3) Do not loan money to someone you would feel uncomfortable foreclosing on. William Shakespeare wrote in Hamlet, “Neither a lender nor a borrower be; For loan oft loses both itself and friend, And borrowing dulls the edge of husbandry.” For the most part I cannot agree with this advice, because lending and borrowing money drives our economy and increases economic activity. However, the part about a loan losing a friend is absolutely correct, in my opinion. If foreclosing on your borrower would cause you heartache, it is best not to make the loan. I have seen friendships destroyed over a loan gone bad.
4) If the loan goes into default, take action immediately. No one wants to admit they have made a mistake, but delaying action can be costly. You can always stop the foreclosure process once it has begun, but you cannot complete the process unless you start it.
5) Collect interest monthly so you will know if the borrower is getting into trouble. Many borrowers, especially investors, would love to just pay interest at the end of the loan, but this can expose the lender to additional risk. The purpose of collecting payments monthly is both to make sure the borrower remembers he has to do something with that property in order to avoid the pain of the payment and to let you know if the borrower is in trouble because he starts missing his payments. Also, unless you have contracted for monthly payments, you may not be able to foreclose even if you find out through other means that the borrower is in financial trouble because the loan may not be in default. This actually happened to some of our clients.
6) If you are unsure about how to evaluate the loan, hire a professional to help you. Although a hallmark of the self-directed IRA is that it is “self-directed,” meaning that you make your own decisions and find your own investments, most IRA owners either do not possess sufficient knowledge or, in my case, sufficient time to properly evaluate a loan transaction. My solution is to hire a professional to help me with the deals. He checks out the borrower, coordinates with the title company, orders the appraisal and usually a survey, makes sure insurance is in place, and generally evaluates the loan. Naturally he charges a fee for this service, which is passed through to the borrower, on top of any interest and fees that my retirement plan may charge. This increases the cost of the loan, but in this case the non-Biblical version of the golden rule applies, which is “He who has the gold makes the rules.”

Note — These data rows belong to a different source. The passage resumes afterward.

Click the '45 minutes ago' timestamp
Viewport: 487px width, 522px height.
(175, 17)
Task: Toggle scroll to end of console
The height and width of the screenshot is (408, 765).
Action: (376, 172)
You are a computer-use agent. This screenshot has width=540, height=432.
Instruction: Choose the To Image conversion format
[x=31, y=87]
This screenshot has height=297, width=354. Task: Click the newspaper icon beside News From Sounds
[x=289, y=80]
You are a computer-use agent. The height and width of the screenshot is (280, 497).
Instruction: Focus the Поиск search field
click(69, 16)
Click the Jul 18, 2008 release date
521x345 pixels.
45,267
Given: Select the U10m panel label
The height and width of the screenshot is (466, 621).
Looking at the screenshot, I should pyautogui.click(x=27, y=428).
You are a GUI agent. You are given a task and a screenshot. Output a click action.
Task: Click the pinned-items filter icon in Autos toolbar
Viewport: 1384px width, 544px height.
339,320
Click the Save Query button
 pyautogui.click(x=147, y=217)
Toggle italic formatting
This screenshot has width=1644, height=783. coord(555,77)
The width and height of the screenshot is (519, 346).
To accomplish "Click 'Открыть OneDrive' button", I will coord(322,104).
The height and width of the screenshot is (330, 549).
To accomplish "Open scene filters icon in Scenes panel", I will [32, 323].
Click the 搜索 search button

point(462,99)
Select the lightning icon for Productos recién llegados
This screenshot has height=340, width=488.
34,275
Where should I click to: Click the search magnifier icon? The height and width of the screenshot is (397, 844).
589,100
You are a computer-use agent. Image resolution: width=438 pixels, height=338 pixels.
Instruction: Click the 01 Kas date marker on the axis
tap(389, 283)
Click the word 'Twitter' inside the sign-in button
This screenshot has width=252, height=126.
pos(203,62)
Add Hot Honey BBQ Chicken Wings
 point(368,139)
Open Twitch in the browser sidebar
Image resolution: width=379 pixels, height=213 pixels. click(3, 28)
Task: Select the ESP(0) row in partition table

7) Get title insurance for the loan. The purpose of title insurance is to shift risk away from you and to the title company. In Texas, where my office is, the incremental cost of title insurance is very small when issued in conjunction with an owner’s title policy. Regardless of the cost, making sure that your IRA is protected from title flaws is very important.
8) Verify that hazard and, if necessary, flood insurance is in place naming your IRA as an additional insured. It is very easy to miss this issue when you are trying to get everything done right before a closing. Borrowers may get insurance at the last moment and simply forget to add your IRA as an insured. But if something goes wrong, you will want to make sure your IRA is named on the check.
9) Insist that the borrower provide you evidence of payment when property taxes and homeowners association fees become due. The same thing would apply to hazard and flood insurance premiums, although normally you would receive notice of cancellation for non-payment of those bills. Depending on where you live, property tax bills can increase quickly due to penalties and court costs, which reduces your equity position in the property.
10) Get a personal guarantee if lending to an entity or to an individual with some weakness. When things are going well, you might be tempted not to insist on a personal guarantee, and indeed many borrowers will resist this. However, as we all have discovered recently, circumstances do change, and a personal guarantee may be helpful in collecting the debt. I collected on a note once where the property had decreased substantially in value due to vandalism and market conditions. Instead of foreclosing, I had my lawyer send a letter explaining to the guarantor, who had a significant amount of assets, that he was personally liable on the debt and that if he was unable to satisfy the note I would pursue legal action against him and the borrower. A week later a cashier’s check showed up satisfying the lien.
This list of suggestions is not meant to be exclusive. Other issues you will need to understand include your lien position (personally I only invest in first lien loans), any state usury laws that might apply to the loan, and at least a general idea of what the foreclosure process is in your state in case the loan goes into default. Always get good legal counsel to assist you with loan documentation. Especially since the borrower traditionally pays for all expenses including legal fees, there is no reason not to have an attorney draw up loan documents.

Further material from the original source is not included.